CPA administration resulted in virus population to the cerebral cortices, striatum, thalamus, midbrain, cerebellum, and spinal cord while having minor liver distribution compared with that for the cisterna magna method.

Researchers from the study suggest that the endovascular approach using CereVasc’s system “could offer a clinically safer and minimally invasive delivery system for CNS gene and cell-based therapies”.

One of the biggest hurdles in treating brain diseases is the blood-brain barrier, which prevents many medications from crossing over into the organ’s tissue.

CereVasc’s CEO Dan Lavangie said: “Currently available methods for accomplishing this come with obstacles, including invasiveness, procedure-related complications, and limited effectiveness.”

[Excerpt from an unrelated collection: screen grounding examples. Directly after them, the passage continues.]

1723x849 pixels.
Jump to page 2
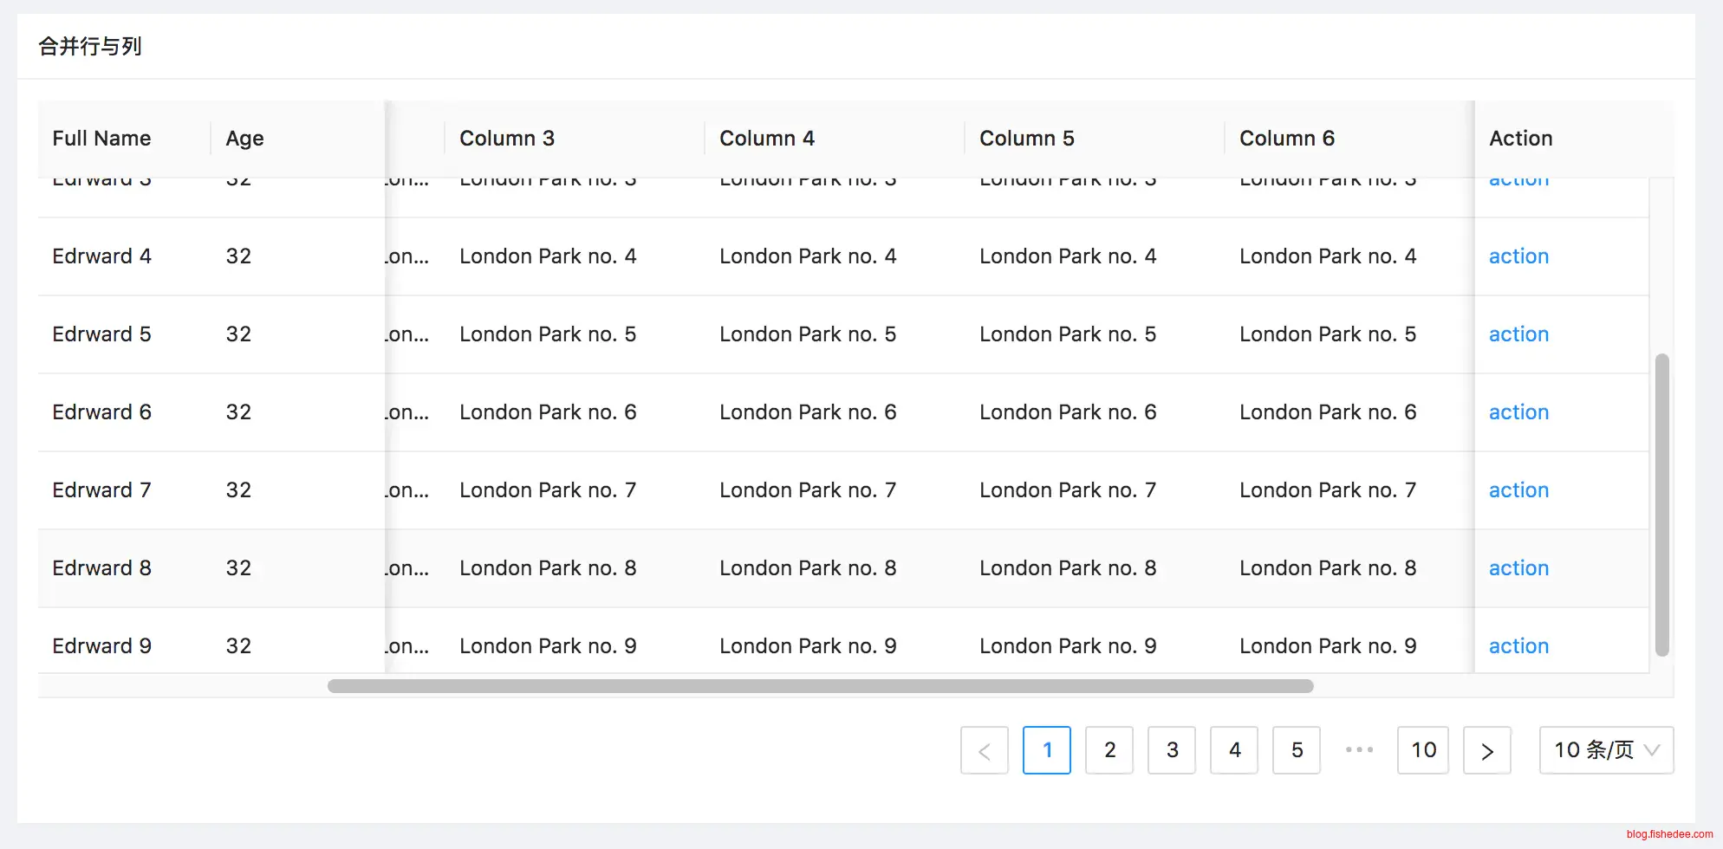pos(1109,750)
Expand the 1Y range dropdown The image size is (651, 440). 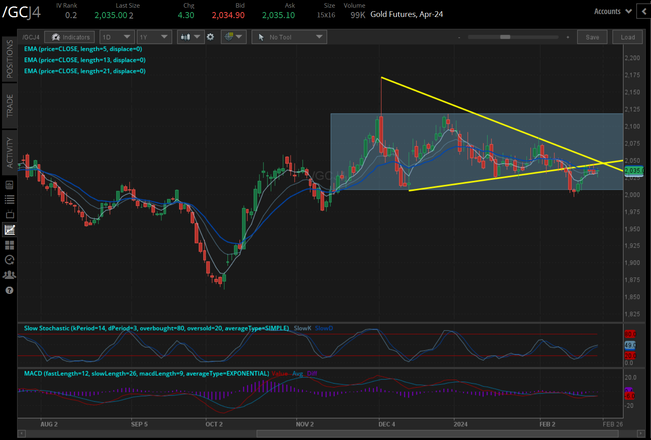pyautogui.click(x=154, y=37)
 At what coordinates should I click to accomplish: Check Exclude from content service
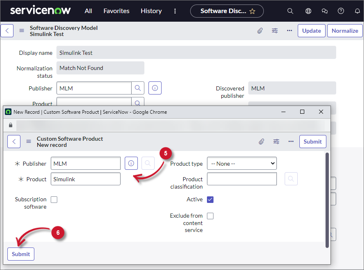click(210, 216)

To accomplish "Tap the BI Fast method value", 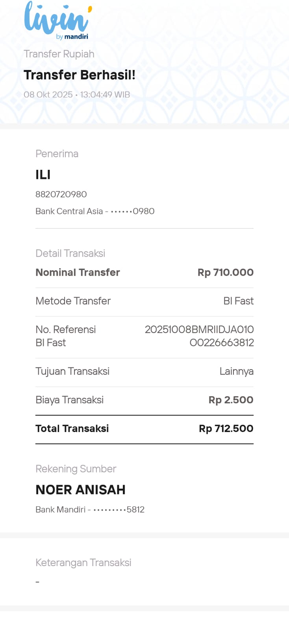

Lavangie added that the company is “excited” about the promising results which suggest that the eShunt System delivery approach could provide biopharmas and biotechs in the cell and gene therapy space with a minimally invasive method for CNS targets.

In May, CereVasc raised $70m in a Series B financing round to advance both clinical and regulatory development of the eShunt system.

The technology is currently being evaluated in a pivotal trial (NCT05232838) to test its safety and effectiveness in treating hydrocephalus, a condition where the brain swells with fluid.

The company won an investigational device exemption (IDE) from the US Food and Drug Administration in July to conduct the study.